• **Extracted text**

....

The Thirty Years War falls into two distinct chapters. It was triggered in 1618 by the Bohemian revolt, in which the famous Defenestration of Prague was a salient moment; and for a decade thereafter it ran so much the Habsburg way that it prompted Emperor Ferdinand II and Lamormaini to make a major mistake of policy. This was the issuing of the Edict of Restitution on 6 March 1629. The Edict required that property originally belonging to the Catholic Church, but sequestered by Protestants since the Peace of Augsburg in 1555, should be restored to Catholic ownership. This retroactive effort to enforce the Augsburg provisions implied a change of control of Bremen, Magdeburg, a dozen bishoprics and more than a hundred religious houses scattered over the various German states. Even though it was not in the event fully implemented, its immediate effect was the uprooting of many thousands of Protestants who fled to Protestant states from their new masters, who were keen to enforce Catholic orthodoxy among any who stayed. The Edict upset the two most powerful Protestant electors, Georg-Wilhelm of Brandenburg and Johann-Georg of Saxony, who therefore refused to attend an Imperial meeting in 1630 called by Ferdinand to have his son recognised as King of the Romans (and thus by tradition as heir to the throne of the Holy Roman Empire).

....

• **Data provided**
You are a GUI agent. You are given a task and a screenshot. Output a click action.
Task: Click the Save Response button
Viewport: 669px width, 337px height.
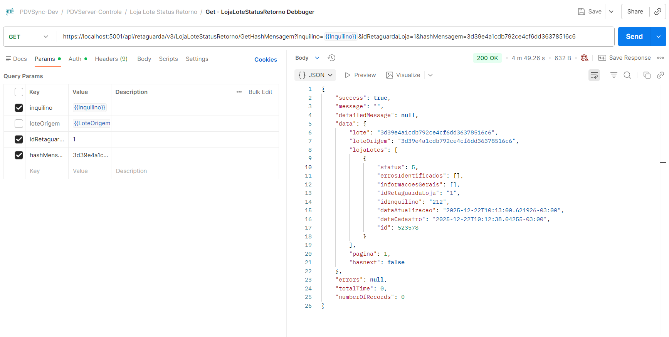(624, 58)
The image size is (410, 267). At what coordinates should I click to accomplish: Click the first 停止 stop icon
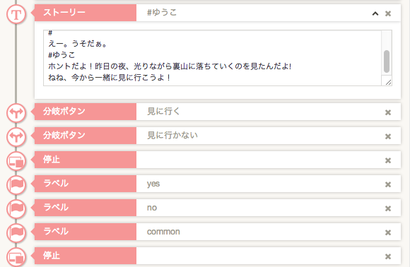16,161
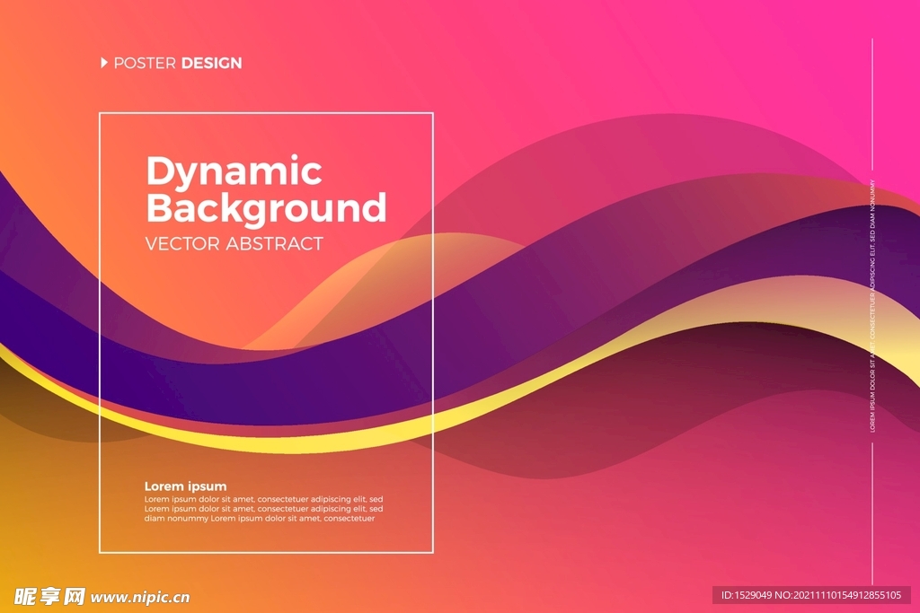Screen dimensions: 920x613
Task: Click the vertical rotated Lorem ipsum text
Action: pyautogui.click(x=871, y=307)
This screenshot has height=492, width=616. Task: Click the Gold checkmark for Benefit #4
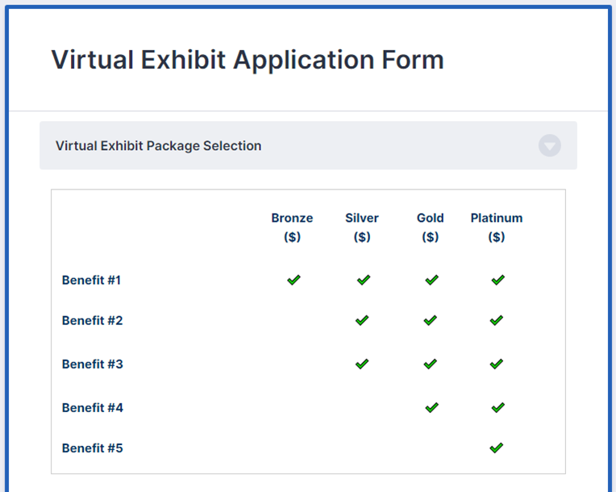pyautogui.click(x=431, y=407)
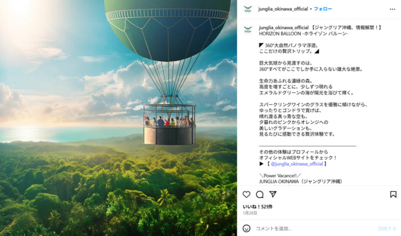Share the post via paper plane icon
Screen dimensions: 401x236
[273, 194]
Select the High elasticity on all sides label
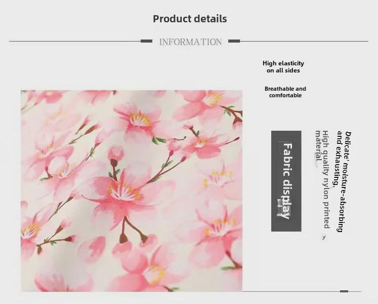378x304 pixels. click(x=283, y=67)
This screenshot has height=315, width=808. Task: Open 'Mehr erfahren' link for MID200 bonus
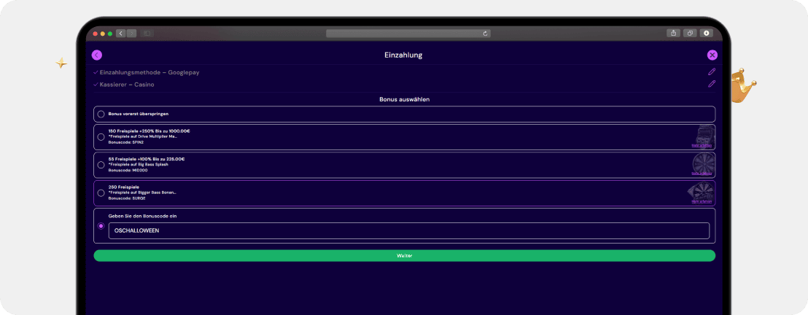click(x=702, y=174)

....

• **Problem set**
1. List every person named in the passage on the Thirty Years War.
2. Reproduce the stretch of the entries from the line containing "Select the High elasticity on all sides label" through the end of the entries, with "link" changed to "button" and nothing else altered. Omit the pictures.

• **Responses**
1. Emperor Ferdinand II, Lamormaini, Georg-Wilhelm of Brandenburg, Johann-Georg of Saxony

2.
Select the High elasticity on all sides label
378x304 pixels. click(x=283, y=67)
This screenshot has height=315, width=808. Task: Open 'Mehr erfahren' button for MID200 bonus
click(x=702, y=174)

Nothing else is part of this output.